INSTRUCTIONS FOR THE TASK: Nothing in the records may be left out or altered; reproduce them all exactly.

Stored records:
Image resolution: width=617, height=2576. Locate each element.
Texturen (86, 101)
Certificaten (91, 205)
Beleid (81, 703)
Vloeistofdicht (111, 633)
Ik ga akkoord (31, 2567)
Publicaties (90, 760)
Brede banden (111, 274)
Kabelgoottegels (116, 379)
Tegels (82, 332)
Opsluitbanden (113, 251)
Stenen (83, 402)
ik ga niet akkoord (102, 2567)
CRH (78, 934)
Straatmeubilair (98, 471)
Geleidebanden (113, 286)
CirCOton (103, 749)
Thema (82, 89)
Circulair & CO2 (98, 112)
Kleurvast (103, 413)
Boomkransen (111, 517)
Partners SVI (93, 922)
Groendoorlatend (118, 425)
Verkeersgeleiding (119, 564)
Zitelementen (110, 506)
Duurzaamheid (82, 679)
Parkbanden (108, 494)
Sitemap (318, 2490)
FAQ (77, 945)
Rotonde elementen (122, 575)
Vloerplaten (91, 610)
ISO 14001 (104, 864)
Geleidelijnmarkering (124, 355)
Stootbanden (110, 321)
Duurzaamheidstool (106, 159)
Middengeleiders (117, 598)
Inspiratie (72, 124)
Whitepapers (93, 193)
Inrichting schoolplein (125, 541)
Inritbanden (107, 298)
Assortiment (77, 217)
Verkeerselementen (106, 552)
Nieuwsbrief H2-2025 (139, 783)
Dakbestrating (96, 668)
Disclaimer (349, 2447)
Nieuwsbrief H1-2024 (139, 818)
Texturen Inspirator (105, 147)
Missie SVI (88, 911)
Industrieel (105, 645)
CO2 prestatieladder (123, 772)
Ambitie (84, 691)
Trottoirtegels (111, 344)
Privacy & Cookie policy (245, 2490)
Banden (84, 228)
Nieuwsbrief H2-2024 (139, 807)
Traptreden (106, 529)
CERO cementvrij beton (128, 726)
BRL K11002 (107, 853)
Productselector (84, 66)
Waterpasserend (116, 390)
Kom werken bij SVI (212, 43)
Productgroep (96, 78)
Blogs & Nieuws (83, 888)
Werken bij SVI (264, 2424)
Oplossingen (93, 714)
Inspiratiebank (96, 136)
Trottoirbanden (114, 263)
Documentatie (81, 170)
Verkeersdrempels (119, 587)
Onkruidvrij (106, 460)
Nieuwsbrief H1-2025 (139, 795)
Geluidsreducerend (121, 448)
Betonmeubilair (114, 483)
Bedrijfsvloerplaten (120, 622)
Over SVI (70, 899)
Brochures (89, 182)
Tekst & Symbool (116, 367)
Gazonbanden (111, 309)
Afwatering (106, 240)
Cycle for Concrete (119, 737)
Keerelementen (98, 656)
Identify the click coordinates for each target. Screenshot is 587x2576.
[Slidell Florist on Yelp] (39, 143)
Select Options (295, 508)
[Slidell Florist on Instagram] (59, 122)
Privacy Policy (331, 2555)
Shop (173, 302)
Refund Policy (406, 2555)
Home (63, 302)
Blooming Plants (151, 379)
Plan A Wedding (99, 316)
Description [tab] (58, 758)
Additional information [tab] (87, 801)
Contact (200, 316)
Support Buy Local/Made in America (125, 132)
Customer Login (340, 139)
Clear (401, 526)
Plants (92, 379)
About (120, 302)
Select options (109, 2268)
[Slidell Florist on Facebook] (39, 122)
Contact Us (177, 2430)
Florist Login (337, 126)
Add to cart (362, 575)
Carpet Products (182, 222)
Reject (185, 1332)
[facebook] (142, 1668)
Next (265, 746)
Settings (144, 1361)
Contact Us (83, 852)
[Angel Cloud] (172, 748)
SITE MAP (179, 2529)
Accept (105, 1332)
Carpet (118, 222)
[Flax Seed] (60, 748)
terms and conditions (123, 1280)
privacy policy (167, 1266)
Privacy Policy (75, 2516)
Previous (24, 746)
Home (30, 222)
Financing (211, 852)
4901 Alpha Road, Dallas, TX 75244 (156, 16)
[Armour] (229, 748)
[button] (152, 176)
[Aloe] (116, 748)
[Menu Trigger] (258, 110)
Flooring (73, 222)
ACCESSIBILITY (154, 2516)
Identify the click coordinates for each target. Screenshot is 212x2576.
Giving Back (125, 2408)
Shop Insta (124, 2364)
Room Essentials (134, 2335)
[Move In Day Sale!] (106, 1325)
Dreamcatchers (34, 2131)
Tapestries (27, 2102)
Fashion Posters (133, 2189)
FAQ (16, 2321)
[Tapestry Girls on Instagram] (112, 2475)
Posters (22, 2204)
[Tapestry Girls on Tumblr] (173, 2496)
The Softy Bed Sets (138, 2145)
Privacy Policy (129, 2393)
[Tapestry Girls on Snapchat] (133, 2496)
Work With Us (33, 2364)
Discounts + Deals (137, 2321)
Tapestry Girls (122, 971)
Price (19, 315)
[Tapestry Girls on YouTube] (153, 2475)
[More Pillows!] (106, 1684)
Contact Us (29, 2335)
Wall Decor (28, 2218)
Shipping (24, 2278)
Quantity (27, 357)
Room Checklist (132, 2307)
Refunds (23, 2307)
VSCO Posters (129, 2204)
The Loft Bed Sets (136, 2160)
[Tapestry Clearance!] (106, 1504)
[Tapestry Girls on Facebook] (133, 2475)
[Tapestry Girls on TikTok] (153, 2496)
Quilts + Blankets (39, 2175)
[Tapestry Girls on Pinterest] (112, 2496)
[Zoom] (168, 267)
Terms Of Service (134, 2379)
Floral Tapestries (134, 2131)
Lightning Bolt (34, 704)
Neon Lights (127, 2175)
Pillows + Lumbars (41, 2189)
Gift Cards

RESPONSE BELOW:
Image resolution: width=617, height=2576. Locate each element.
Texturen (86, 101)
Certificaten (91, 205)
Beleid (81, 703)
Vloeistofdicht (111, 633)
Ik ga akkoord (31, 2567)
Publicaties (90, 760)
Brede banden (111, 274)
Kabelgoottegels (116, 379)
Tegels (82, 332)
Opsluitbanden (113, 251)
Stenen (83, 402)
ik ga niet akkoord (102, 2567)
CRH (78, 934)
Straatmeubilair (98, 471)
Geleidebanden (113, 286)
CirCOton (103, 749)
Thema (82, 89)
Circulair & CO2 (98, 112)
Kleurvast (103, 413)
Boomkransen (111, 517)
Partners SVI (93, 922)
Groendoorlatend (118, 425)
Verkeersgeleiding (119, 564)
Zitelementen (110, 506)
Duurzaamheid (82, 679)
Parkbanden (108, 494)
Sitemap (318, 2490)
FAQ (77, 945)
Rotonde elementen (122, 575)
Vloerplaten (91, 610)
ISO 14001 (104, 864)
Geleidelijnmarkering (124, 355)
Stootbanden (110, 321)
Duurzaamheidstool (106, 159)
Middengeleiders (117, 598)
Inspiratie (72, 124)
Whitepapers (93, 193)
Inrichting schoolplein (125, 541)
Inritbanden (107, 298)
Assortiment (77, 217)
Verkeerselementen (106, 552)
Nieuwsbrief H2-2025 (139, 783)
Dakbestrating (96, 668)
Disclaimer (349, 2447)
Nieuwsbrief H1-2024 (139, 818)
Texturen Inspirator (105, 147)
Missie SVI (88, 911)
Industrieel (105, 645)
CO2 prestatieladder (123, 772)
Ambitie (84, 691)
Trottoirtegels (111, 344)
Privacy & Cookie policy (245, 2490)
Banden (84, 228)
Nieuwsbrief H2-2024 (139, 807)
Traptreden (106, 529)
CERO cementvrij beton (128, 726)
BRL K11002 (107, 853)
Productselector (84, 66)
Waterpasserend (116, 390)
Kom werken bij SVI (212, 43)
Productgroep (96, 78)
Blogs & Nieuws (83, 888)
Werken bij SVI (264, 2424)
Oplossingen (93, 714)
Inspiratiebank (96, 136)
Trottoirbanden (114, 263)
Documentatie (81, 170)
Verkeersdrempels (119, 587)
Onkruidvrij (106, 460)
Nieuwsbrief H1-2025 (139, 795)
Geluidsreducerend (121, 448)
Betonmeubilair (114, 483)
Bedrijfsvloerplaten (120, 622)
Over SVI (70, 899)
Brochures (89, 182)
Tekst & Symbool (116, 367)
Gazonbanden (111, 309)
Afwatering (106, 240)
Cycle for Concrete (119, 737)
Keerelementen (98, 656)
Identify the click coordinates for each target. Screenshot is 587x2576.
[Slidell Florist on Yelp] (39, 143)
Select Options (295, 508)
[Slidell Florist on Instagram] (59, 122)
Privacy Policy (331, 2555)
Shop (173, 302)
Refund Policy (406, 2555)
Home (63, 302)
Blooming Plants (151, 379)
Plan A Wedding (99, 316)
Description [tab] (58, 758)
Additional information [tab] (87, 801)
Contact (200, 316)
Support Buy Local/Made in America (125, 132)
Customer Login (340, 139)
Clear (401, 526)
Plants (92, 379)
About (120, 302)
Select options (109, 2268)
[Slidell Florist on Facebook] (39, 122)
Contact Us (177, 2430)
Florist Login (337, 126)
Add to cart (362, 575)
Carpet Products (182, 222)
Reject (185, 1332)
[facebook] (142, 1668)
Next (265, 746)
Settings (144, 1361)
Contact Us (83, 852)
[Angel Cloud] (172, 748)
SITE MAP (179, 2529)
Accept (105, 1332)
Carpet (118, 222)
[Flax Seed] (60, 748)
terms and conditions (123, 1280)
privacy policy (167, 1266)
Privacy Policy (75, 2516)
Previous (24, 746)
Home (30, 222)
Financing (211, 852)
4901 Alpha Road, Dallas, TX 75244 (156, 16)
[Armour] (229, 748)
[button] (152, 176)
[Aloe] (116, 748)
[Menu Trigger] (258, 110)
Flooring (73, 222)
ACCESSIBILITY (154, 2516)
Identify the click coordinates for each target. Screenshot is 212x2576.
Giving Back (125, 2408)
Shop Insta (124, 2364)
Room Essentials (134, 2335)
[Move In Day Sale!] (106, 1325)
Dreamcatchers (34, 2131)
Tapestries (27, 2102)
Fashion Posters (133, 2189)
FAQ (16, 2321)
[Tapestry Girls on Instagram] (112, 2475)
Posters (22, 2204)
[Tapestry Girls on Tumblr] (173, 2496)
The Softy Bed Sets (138, 2145)
Privacy Policy (129, 2393)
[Tapestry Girls on Snapchat] (133, 2496)
Work With Us (33, 2364)
Discounts + Deals (137, 2321)
Tapestry Girls (122, 971)
Price (19, 315)
[Tapestry Girls on YouTube] (153, 2475)
[More Pillows!] (106, 1684)
Contact Us (29, 2335)
Wall Decor (28, 2218)
Shipping (24, 2278)
Quantity (27, 357)
Room Checklist (132, 2307)
Refunds (23, 2307)
VSCO Posters (129, 2204)
The Loft Bed Sets (136, 2160)
[Tapestry Clearance!] (106, 1504)
[Tapestry Girls on Facebook] (133, 2475)
[Tapestry Girls on TikTok] (153, 2496)
Quilts + Blankets (39, 2175)
[Tapestry Girls on Pinterest] (112, 2496)
[Zoom] (168, 267)
Terms Of Service (134, 2379)
Floral Tapestries (134, 2131)
Lightning Bolt (34, 704)
Neon Lights (127, 2175)
Pillows + Lumbars (41, 2189)
Gift Cards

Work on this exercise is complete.